Direction A:
Copy out the records verbatim, starting with the line that contains "The height and" and going on through the end of the records.

Volume 53 Number 78
                    Produced: Sun Jan 14 21:53:59 EST 2007

Subjects Discussed In This Issue: 

Bus customs
         [Akiva Miller]
Explaining catastrophies (4)
         [Harlan Braude, Leah Aharoni, David I. Cohen, Frank Silbermann]
The Halachic Process - further exploration
         [Carl Singer]
Heter for Men and Women to be Jammed Together
         [Stu Pilichowski]
naturalization pictures af Rabbi and Rebbetzin J.B. Soloveitchik
         [Eli Turkel]
Rabbis assisting women
Suffering as a result of sin
         [Carl Singer]
This is Judaism?!


From: Akiva Miller <kennethgmiller@...>
Date: Fri, 12 Jan 2007 13:19:18 GMT
Subject: Re: Bus customs

Yisrael Medad wrote:

> What is bothersome, I feel, is when a man will sit on the aisle seat
> and not permit a woman to sit next to him, not forcibly I hasten to
> add, but simply by sitting there and keeping his face in a book.

I have often encountered similar habits among the riders of New Jersey
Transit buses and trains: Many people will deliberately take an aisle
seat. Subsequent riders will tend to look elsewhere, and are discouraged
(or intimidated) from either taking the window seat or asking the first
person to move over. Later, when the remaining empty seats become fewer
and fewer, some people will ask the aisle-hoggers to move over, but
others will prefer to remain standing.

The reason I mention this is to point out that the behavior observed by
Yisrael can also be seen in many other places, and might have nothing at
all to do with halacha and tznius, but merely due to a desire for
personal space. Of course, it is quite possible that many of the cases
Yisrael saw were indeed due to tznius issues; I'm only suggesting that
it is not *always* so.

Akiva Miller


From: Harlan Braude <hbraude@...>
Date: Fri, 12 Jan 2007 08:59:20 -0500
Subject: Re: Explaining catastrophies

In mail-jewish Vol. 53 #74...

>>The "Buses were blown up because" is as stupid as the "Holocaust
>>occurred because" claims alleged to be have been made by certain

>..., I think there is a lot of validity in our tradition to finding
>spiritual reasons for catastrophes.  For

As with most issues, there's another way to look at things.

For many, being confronted with painful aspects of life beyond one's
control is a frightening and perhaps overwhelming proposition.
Ironically, there is much comfort in being told in the face of
catastrophic events that one has a modicum of control. I think this has
always been the intention of community leaders making these
proclamations. Not, Heaven forbid, to trivialize these events, the
victims (everyone's relatives) or the pain that these leaders, too,
share with their communities.

Since improving one's character is a task never completed, its something
worthwhile in which to be engaged - and perhaps from which to glean some
hope - while the pain subsides.

From: Leah Aharoni <leah25@...>
Date: Thu, 11 Jan 2007 15:16:36 +0200
Subject: Re: Explaining catastrophies

I would like to focus the discussion on public rather than private
suffering. At some point, I think we should stop thinking in terms of
them and us, and think only of us - all of us.

Without absolving the Nazis of one bit of blame, it is axiomatic that
God would not let catastrophe happen without some type of a
fault. Rambam clearly accuses those who blame suffering on chance of
cruelty. Any suffering, and certainly, community-wide or national
suffering should direct us to communal or national cheshbon
nefesh. IMHO, the "we are not worthy" argument just doesn't apply. If
God is sending us a message, He expects us to get it.

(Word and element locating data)
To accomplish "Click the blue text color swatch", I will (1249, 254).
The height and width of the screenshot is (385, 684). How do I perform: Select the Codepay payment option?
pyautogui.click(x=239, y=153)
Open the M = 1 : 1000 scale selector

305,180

Direction B:
In the mail-jewish digest issue, on whose buses and trains has Akiva Miller seen riders deliberately take an aisle seat?

Reply A:
The height and width of the screenshot is (385, 684). How do I perform: Select the Codepay payment option?
pyautogui.click(x=239, y=153)
Open the M = 1 : 1000 scale selector

305,180

Reply B:
New Jersey Transit